Kenneth grew up in Lakewood, California where he was raised by a single mother who emigrated from Germany with Ken’s father who was in the US Army. Unfortunately, the marriage did not last and soon after his 5th birthday, his mother moved Ken and his older sister to California. As a single parent with no US education, Ken’s mother worked two, low paying jobs and she struggled to put food on the table for her children.. Without any support from their father, Kenneth and his sister had to learn to do a lot on their own. As a young child Kenneth did not know why his Father was not around: he only knew he was not around and he grew to be very angry about it. As a result, Ken often found himself getting into trouble in school. In the fifth grade, his teacher pulled him aside and told him, “You will never become anything! You are worthless and your Mom will live a happier life if you were gone.” These were the words that changed his life. These words were followed with Kenneth’s response – a slap to her face.
From that point forward, every administrator, teacher and counselor tried to scare Ken into making better choices and stop making life miserable for his mother. No one bothered to take the time to talk to him and show him how his behavior and his actions were affecting his mom and sister. Ken blamed everyone else until he entered the 8th grade and was fortunate to have two teachers who took the time to work with him and very calmly show him that he had choices in life and his decisions had consequences. They talked with him, listened closely to him and treated him like he really mattered. They each saw his potential and praised him when he began to do little things that showed progress in his attitude and school work. These two teachers allowed Kenneth to make mistakes and taught him to learn from his mistakes.

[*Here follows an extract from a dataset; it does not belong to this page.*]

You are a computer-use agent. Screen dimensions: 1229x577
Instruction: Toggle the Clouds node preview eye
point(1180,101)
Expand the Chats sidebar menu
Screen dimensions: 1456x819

Both of these caring teachers were math teachers. It was in the 8th grade, with the guidance of these two teachers, Kenneth’s attitude began to change. However, when he reached his freshman year, two of his new teachers asked that he be switched to another teacher because they did not want to deal with him. Kenneth thought about his middle school teachers and realized he had to be different. The one thing Kenneth could do was run. One day, his PE Teacher and the head Track Coach asked him a question no one had ever asked. He asked, “Who are you, Kenny and what do you want?” It took Kenneth a long time to find the answer to these two very complex questions. Over the course of his four years of high school he saw many of his friends make choices that changed their life in very bad ways. Ken focused on sports, often training until they told him to get off the campus so they can close up.
H Since that day, Kenneth has come to realize the answers to these questions change constantly and have guided his life. Kenneth turned his life around. He became an accomplished athlete and student and, following his high school graduation, he attended Long Beach State University where he majored in Mathematics, earned both his Bachelors and Master’s Degrees in Mathematics, and received his teaching credential. Kenneth went immediately to Cabrillo High School where he has been teaching AP Calculus, Engineering since 1998 and spent nine years as the Math Department Chair. Kenneth also helped to start the Cabrillo Engineering and Design Pathway at Cabrillo.
Kenneth sees himself in all of his students at Cabrillo High School. Many come from immigrant families whose parents do not speak English. He is devoted to giving his students opportunities and experiences that can change their life and open their eyes to the world around them. Kenneth prominently posts the questions asked of him by his track coach on his classroom wall and asks his students to find their answers to these questions every day of their life. He feels that if they can simply think of these questions and the family that supports them, the choices they make in their lives will be much easier to make and will enhance the quality of their lives. Their families and loved ones will be proud of them but, more importantly, they will be proud of their accomplishments and become more confident to find a better future.